J'ai surpris Jordan entrain de me regarder comme si mon visage était devenu fluorescent, presque émerveillé comme un enfant devant une luciole.
— Ben dis donc, s'est-il exclamé, tu en sais vraiment beaucoup sur le sujet ! Mais on dirait que tu ne l'assumes pas, pourquoi ?
J'ai eu un sourire en coin et ai tendu la main pour prendre le livre, ignorant volontairement sa question. La dissertation en trois étapes. Je feuillette le manuel, parcoure les grandes lignes de son contenu en marquant au crayon des sujets et exercices dont on pourrait se servir plus tard.
— Commençons par les bases, ai-je repris. En dissertation on distingue deux types de sujets : dialectique et analytique.
— Je sais. Je ne suis pas arrivé en Terminale par magie, quand même.
J'ai grogné, contrariée qu'il m'interrompe.
— Je sais que tu sais.

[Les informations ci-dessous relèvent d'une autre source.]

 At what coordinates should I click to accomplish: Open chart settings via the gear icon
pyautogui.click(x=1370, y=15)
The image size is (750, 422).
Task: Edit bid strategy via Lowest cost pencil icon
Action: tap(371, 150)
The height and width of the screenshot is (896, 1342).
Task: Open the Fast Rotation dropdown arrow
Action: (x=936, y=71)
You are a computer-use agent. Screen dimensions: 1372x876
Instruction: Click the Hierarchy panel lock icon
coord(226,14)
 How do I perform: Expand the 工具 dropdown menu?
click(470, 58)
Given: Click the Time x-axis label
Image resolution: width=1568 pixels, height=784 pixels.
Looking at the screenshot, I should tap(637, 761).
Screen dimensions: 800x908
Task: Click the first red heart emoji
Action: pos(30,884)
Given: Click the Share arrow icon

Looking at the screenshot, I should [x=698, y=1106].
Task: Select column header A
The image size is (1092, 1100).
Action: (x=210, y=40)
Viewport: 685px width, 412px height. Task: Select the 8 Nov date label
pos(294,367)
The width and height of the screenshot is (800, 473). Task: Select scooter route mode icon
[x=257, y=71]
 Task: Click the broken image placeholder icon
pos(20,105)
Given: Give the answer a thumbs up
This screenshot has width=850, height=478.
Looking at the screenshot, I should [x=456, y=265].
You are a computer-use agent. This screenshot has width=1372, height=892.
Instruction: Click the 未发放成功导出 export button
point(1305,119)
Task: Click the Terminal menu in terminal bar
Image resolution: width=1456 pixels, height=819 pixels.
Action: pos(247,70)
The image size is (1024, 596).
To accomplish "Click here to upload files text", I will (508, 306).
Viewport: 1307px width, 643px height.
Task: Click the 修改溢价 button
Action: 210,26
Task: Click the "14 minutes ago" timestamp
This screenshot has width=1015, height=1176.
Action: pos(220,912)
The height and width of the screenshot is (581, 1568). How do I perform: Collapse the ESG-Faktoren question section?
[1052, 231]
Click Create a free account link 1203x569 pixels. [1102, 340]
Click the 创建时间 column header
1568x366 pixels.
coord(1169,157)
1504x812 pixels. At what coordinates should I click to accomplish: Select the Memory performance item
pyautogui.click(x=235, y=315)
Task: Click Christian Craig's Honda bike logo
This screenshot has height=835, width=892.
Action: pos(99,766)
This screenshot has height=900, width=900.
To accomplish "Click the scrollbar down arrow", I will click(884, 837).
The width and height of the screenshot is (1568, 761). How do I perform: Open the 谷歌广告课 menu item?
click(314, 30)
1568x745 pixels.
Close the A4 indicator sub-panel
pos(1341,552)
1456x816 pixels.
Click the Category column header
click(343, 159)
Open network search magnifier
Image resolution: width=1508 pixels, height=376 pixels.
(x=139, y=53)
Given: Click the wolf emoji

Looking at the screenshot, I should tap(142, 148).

Mais « le rappel profite aux croyants », n'est-ce pas ? Toi qui es un si grand fan de dictons.
Il a roulé des yeux puis s'est adossé, me permettant de continuer :
— Donc je disais... Lorsqu'on parle de sujet dialectique, on parle aussi d'une thèse, d'une antithèse et d'une synthèse. C'est comme un débat pour lequel tu proposes toi-même des arguments pour, puis contre, et enfin une sorte de compromis qui permet de dépasser la contradiction entre la thèse et l'antithèse, ce qui constitue la synthèse. Tu me suis ?
— Tout à fait. C'est même dessus qu'on travaille actuellement en classe.
— Alors c'est dessus qu'on va travailler également.
Il s'est saisi d'un cahier et d'un stylo, se préparant à prendre des notes.